> _Task prompt_
Show each line of the material that contains the word "under".

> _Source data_
····················
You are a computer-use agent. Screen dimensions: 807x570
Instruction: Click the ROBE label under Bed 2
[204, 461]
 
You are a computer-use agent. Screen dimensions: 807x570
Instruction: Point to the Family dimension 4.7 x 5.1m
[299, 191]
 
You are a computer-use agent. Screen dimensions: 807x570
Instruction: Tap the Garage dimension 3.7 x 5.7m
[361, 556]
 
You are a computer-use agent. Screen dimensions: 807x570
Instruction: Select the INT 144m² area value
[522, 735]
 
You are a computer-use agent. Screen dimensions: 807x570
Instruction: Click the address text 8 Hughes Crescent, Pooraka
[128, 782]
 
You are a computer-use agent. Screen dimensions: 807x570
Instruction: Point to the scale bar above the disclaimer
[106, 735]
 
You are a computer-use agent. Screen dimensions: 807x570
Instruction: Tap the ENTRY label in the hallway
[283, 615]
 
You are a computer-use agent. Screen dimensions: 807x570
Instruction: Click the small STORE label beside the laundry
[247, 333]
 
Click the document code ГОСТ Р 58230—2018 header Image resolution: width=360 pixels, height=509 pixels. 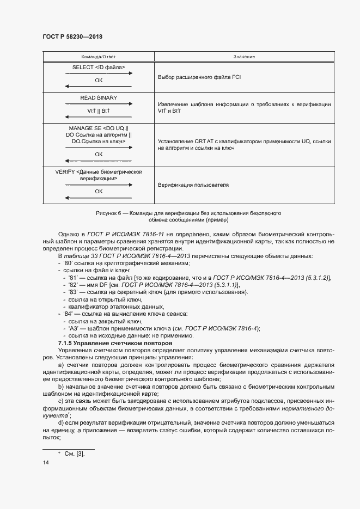72,36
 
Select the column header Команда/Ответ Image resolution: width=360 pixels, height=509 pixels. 99,57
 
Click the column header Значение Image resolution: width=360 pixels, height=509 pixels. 245,57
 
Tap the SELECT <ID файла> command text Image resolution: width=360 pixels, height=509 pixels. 99,68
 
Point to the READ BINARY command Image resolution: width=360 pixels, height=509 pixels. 99,98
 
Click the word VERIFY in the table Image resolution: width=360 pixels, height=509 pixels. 66,171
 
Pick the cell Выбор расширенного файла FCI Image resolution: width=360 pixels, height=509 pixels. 199,77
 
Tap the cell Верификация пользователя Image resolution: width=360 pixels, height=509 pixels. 193,185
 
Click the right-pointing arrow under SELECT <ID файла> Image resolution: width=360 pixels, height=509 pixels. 99,73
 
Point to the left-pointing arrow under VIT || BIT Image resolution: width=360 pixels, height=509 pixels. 99,117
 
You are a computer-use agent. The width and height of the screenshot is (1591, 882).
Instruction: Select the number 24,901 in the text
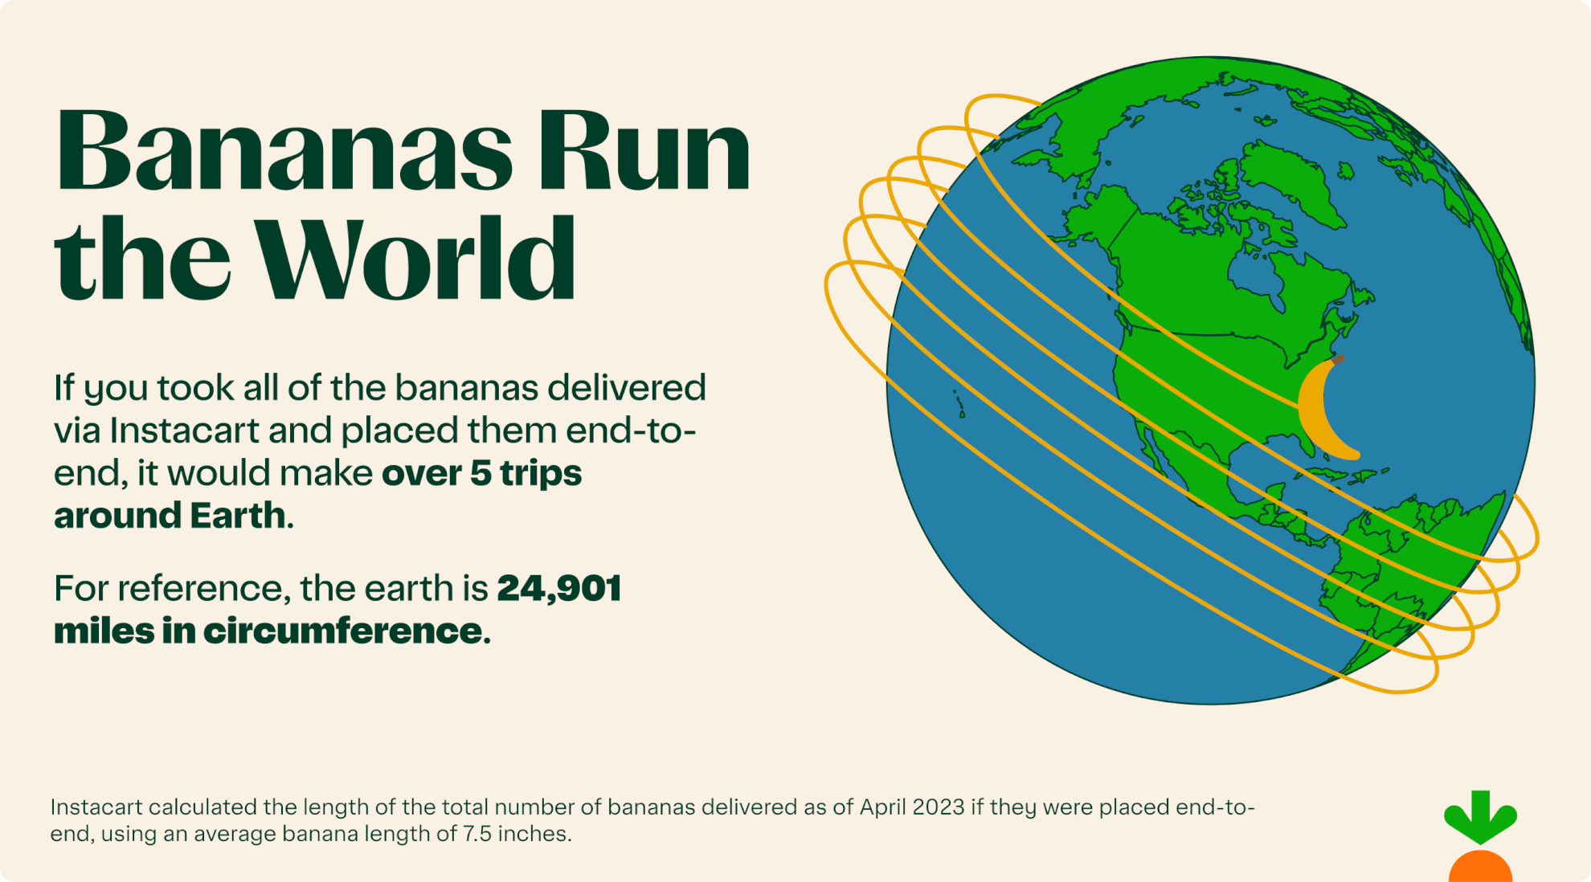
····················
> _Final result_
Instruction: Click the ROBE label under Bed 2
Click the right-pointing arrow under SELECT <ID файла> Image resolution: width=360 pixels, height=509 pixels. 99,73
Point to the left-pointing arrow under VIT || BIT Image resolution: width=360 pixels, height=509 pixels. 99,117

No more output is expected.